Downey, G., Freitas, A. L., Michaelis, B., & Khouri, H. (1998). The self-fulfilling prophecy in close relationships: Rejection sensitivity and rejection by romantic partners. Journal of Personality and Social Psychology, 75, 545-560.
Introduction: Research shows that people’s beliefs about their significant others (including expectations concerning rejection and acceptance) can influence the course of their relationships in important ways. Rejection expectations can become self-fulfilling prophecies that lead people to behave in ways that actually elicit rejection from others (Merton, 1948 & Sroufe, 1990). Rejection sensitivity (RS) has been conceptualized as the disposition to anxiously expect, readily perceive, and overreact to slights and signs of rejection (Downey & Feldman, 1996; Downey, Lebolt, Rincon, & Freitas, 1998; Feldman & Downey, 1994).
Research has shown that girls and women tend to be more sensitive to rejection, and that such cognitions tend to be problematic during the conflictual discussions (Bradbury, Beach, Fincham, & Nelson, 1996; Bradbury & Fincham, 1992, 1993; G. E. Miller & Bradbury, 1995). Downey (1997) found that RS was more strongly associated with women’s than with men’s pessimism about the course and outcome of conflicts with romantic partners. In this study , Geraldine Downey examined whether and how this proposed self-fulfilling prophecy operated in the romantic relationships of people high in rejection sensitivity. This research assessed whether people’s anxious expectations of rejection prompt them to behave toward romantic partners in ways that elicit rejection and predict breakup.

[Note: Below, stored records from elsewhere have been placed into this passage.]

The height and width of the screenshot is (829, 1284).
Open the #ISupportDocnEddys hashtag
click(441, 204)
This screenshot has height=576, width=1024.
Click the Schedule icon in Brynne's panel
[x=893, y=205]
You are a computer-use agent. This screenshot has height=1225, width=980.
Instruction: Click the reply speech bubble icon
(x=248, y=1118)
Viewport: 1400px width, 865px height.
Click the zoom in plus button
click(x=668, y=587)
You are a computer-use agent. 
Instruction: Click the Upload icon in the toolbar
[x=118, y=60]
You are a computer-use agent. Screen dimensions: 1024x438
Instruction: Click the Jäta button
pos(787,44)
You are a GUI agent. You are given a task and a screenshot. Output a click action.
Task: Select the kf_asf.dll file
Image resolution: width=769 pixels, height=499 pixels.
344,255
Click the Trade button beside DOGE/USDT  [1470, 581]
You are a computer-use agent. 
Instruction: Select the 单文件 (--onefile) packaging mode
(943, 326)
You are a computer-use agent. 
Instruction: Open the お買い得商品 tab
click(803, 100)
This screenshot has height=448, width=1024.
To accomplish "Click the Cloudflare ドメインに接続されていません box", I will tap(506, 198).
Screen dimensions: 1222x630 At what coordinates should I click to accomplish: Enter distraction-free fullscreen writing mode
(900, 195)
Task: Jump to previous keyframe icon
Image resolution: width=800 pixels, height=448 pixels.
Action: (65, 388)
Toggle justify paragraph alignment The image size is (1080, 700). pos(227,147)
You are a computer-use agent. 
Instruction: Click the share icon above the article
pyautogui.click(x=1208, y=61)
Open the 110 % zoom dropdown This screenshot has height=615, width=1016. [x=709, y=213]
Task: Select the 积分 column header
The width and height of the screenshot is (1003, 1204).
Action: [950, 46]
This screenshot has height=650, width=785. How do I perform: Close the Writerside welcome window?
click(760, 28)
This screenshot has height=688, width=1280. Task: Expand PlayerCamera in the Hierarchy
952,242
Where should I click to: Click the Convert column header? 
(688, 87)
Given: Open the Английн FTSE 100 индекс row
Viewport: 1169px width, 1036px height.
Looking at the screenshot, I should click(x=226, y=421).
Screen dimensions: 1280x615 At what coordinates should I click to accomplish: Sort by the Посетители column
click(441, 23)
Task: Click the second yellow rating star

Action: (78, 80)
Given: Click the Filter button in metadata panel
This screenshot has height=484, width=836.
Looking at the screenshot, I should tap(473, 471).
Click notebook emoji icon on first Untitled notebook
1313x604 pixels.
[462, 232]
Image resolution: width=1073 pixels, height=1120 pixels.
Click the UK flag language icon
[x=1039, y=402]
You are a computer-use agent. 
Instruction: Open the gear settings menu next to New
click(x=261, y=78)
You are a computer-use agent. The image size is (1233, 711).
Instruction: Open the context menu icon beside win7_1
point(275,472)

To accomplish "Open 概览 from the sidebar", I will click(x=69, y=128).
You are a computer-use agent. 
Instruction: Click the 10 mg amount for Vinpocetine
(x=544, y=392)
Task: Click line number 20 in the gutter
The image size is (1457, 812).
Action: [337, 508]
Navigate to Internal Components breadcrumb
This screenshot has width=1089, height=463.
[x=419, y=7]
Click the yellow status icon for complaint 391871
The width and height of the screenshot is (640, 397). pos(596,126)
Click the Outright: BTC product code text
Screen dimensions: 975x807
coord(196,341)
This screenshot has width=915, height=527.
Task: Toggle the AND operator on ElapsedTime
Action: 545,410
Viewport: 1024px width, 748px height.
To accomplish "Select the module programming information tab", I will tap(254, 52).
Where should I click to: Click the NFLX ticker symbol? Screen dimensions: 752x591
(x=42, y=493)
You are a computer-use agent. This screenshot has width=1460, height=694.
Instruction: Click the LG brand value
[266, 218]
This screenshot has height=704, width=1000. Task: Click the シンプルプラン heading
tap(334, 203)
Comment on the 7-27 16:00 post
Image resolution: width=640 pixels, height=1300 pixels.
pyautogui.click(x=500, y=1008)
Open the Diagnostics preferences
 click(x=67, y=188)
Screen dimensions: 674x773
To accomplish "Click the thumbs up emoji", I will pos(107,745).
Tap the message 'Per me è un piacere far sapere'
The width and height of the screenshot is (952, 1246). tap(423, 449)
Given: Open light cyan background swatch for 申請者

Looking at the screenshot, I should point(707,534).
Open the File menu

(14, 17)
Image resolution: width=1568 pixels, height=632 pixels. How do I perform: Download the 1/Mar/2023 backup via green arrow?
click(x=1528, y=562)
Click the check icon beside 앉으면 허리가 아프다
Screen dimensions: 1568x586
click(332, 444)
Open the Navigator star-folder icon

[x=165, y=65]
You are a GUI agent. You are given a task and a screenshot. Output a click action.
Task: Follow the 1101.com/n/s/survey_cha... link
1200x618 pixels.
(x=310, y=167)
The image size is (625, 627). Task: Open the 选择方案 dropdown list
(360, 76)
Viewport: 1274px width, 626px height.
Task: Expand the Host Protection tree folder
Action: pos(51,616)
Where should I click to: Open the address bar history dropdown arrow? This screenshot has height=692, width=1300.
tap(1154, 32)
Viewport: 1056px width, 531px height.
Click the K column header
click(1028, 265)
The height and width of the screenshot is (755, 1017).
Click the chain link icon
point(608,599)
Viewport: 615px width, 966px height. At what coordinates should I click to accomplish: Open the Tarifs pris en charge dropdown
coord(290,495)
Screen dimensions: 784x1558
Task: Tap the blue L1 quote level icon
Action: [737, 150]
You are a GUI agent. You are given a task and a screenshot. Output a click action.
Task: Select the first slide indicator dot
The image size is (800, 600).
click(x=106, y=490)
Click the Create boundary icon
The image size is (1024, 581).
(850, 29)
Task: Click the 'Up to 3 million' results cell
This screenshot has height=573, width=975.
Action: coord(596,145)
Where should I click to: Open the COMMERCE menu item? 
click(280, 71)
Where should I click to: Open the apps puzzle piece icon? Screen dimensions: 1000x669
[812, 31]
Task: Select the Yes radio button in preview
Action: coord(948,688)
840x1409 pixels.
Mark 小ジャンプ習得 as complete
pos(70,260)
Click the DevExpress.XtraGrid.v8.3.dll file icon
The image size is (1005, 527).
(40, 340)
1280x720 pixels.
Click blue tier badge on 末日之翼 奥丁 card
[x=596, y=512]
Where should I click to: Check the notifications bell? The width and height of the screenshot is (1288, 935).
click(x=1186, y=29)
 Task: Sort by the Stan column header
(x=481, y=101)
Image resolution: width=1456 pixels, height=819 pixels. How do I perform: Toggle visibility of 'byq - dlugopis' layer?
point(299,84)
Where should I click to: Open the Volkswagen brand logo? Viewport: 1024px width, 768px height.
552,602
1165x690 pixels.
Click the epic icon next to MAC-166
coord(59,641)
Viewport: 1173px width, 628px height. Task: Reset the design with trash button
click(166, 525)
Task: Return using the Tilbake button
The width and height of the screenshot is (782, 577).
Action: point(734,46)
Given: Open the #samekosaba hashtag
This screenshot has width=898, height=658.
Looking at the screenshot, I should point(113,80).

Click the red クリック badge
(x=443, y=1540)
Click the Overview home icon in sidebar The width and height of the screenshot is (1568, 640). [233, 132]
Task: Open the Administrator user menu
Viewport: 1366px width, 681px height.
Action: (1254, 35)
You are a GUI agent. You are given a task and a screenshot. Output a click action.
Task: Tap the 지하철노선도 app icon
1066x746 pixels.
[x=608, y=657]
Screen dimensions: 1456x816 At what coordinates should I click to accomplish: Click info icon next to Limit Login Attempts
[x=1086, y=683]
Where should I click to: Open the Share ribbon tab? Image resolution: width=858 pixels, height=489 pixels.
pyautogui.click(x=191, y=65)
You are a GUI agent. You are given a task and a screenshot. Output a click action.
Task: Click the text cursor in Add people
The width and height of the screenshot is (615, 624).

Method: The dating couples were recruited throughout the Columbia University campus and received $50 compensation to complete the study. At least one member of each couple was a student at Columbia University. The study was restricted to couples in committed relationships that had been ongoing for at least 6 months and both members of the couple lived in New York City. The 75 couples were mailed packets consisting of seven identical, structured questionnaires to be completed at the end of the day for a total of 28 days. Participants were asked to return each week’s set of diaries as soon as they were completed. One year after the diary study, 53 of the 75 couples were contacted successfully and asked about their current relationship status.
- Men and women in relationships that ended during the 1-year follow-up period were more dissatisfied at the daily instances compared to the couples in relationships that remain intact
- On days that were preceded by conflict, relative to those that were not, the partners of women who were high in RS (HRS) showed substantial increases in relationship dissatisfaction and in thoughts of ending the relationship.
- In contrast, partners of women who were low in RS (LRS) showed minimal declines in dissatisfaction and in thoughts of ending the relationship
Perceptions of Partner Behavior:
- HRS women perceived their partners as being less accepting than did LRS women ,even on days that were not preceded by conflict
- On days preceded by conflict, HRS women perceived their partners as being less accepting and more withdrawn than by LRS women
- Although the partners of HRS and LRS women did not differ significantly in pre-conflict anger, the partners of HRS women were significantly angrier about their relationships after conflict than were the partners of LRS women.
- HRS women’s greater negativity during their discussions helped account for why their partners were angrier than LRS women’s partners after their discussions.
Conclusion/ Major Findings:
This study provides evidence that rejection expectations can lead people to behave in ways that elicit rejection from others. The findings show that there is an association between rejection expectancies and their confirmation. Women who anxiously expected rejection behaved in ways during conflict that elicited a rejecting response from their romantic partners. These findings are consistent with evidence that women’s hostility toward significant others often follows perceived threats to their relationships (Harris, 1993). The findings suggest that the couples naturally occurring conflicts produced a cycle which women’s rejection expectancies led to their partners’ rejecting responses, operationalized as partner-reported relationship dissatisfaction and thoughts of ending the relationship.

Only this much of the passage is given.